Task to complete: According to the biography of Marcelo Longobardi, in what year did he establish the magazine "Apertura"?

Text for analysis:
Argentine radio personality

Marcelo Longobardi (born March 21, 1961) is an Argentine radio presenter.

==Biography==
Marcelo Longobardi established the magazine "Apertura" in 1982. He worked in several radios from 1986 to 2000: Radio El Mundo, Radio del Plata, Radio Libertad and Radio America. In 2000 he began the radio program "Cada mañana" in Radio 10. The program was moved in 2012 to Radio Mitre. He left Radio Mitre after a program timing row with colleague Jorge Lanata, arguing that he wanted to seek a new path in life. A few months later he was working for CNN on the Argentine radio station, he spent some 8 or 9 months there but was unable to surpass 6% market share during the early morning time frame. He left ( or was fired; this is unclear) CNN and remained without a job for some months until he landed work on an early morning show with Radio Rivadavia. From being the leading radio program of the early morning in Argentina while he was in Radio Mitre, he was struggling to hold to a 4th place in Radio Rivadavia. Currently he has a youtube channel where he maintains is form of work and doing livestreams from monday to friday at 7:00 AM UTC-3

==Awards==
- 2013 Martín Fierro Awards – Best male radio host

==Personal life==
Longobardi is of Portuguese descent through his maternal grandmother.

Input data:
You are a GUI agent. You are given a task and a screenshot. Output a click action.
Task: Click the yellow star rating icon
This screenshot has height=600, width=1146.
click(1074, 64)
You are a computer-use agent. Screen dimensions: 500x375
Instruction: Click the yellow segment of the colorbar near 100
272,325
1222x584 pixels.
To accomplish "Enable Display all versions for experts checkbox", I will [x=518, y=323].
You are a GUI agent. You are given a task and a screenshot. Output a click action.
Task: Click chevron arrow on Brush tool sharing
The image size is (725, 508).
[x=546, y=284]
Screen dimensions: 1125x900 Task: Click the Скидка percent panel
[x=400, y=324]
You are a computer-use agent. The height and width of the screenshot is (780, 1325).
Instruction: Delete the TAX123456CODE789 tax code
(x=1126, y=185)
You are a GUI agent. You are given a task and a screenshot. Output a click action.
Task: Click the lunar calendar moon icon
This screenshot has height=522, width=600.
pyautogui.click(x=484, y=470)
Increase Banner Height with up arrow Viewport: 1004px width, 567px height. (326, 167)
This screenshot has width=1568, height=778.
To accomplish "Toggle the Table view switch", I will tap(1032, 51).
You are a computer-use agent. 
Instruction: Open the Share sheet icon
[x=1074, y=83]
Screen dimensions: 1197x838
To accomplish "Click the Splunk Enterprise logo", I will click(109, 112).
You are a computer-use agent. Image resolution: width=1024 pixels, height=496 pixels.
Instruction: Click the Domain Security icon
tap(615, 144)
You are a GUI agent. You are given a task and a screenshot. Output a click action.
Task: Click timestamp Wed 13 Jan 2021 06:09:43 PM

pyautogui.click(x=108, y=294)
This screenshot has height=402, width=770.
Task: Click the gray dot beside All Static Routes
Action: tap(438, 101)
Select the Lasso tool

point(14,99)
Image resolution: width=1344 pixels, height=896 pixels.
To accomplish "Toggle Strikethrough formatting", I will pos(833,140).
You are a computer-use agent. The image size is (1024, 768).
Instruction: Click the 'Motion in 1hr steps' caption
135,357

Written response: 1982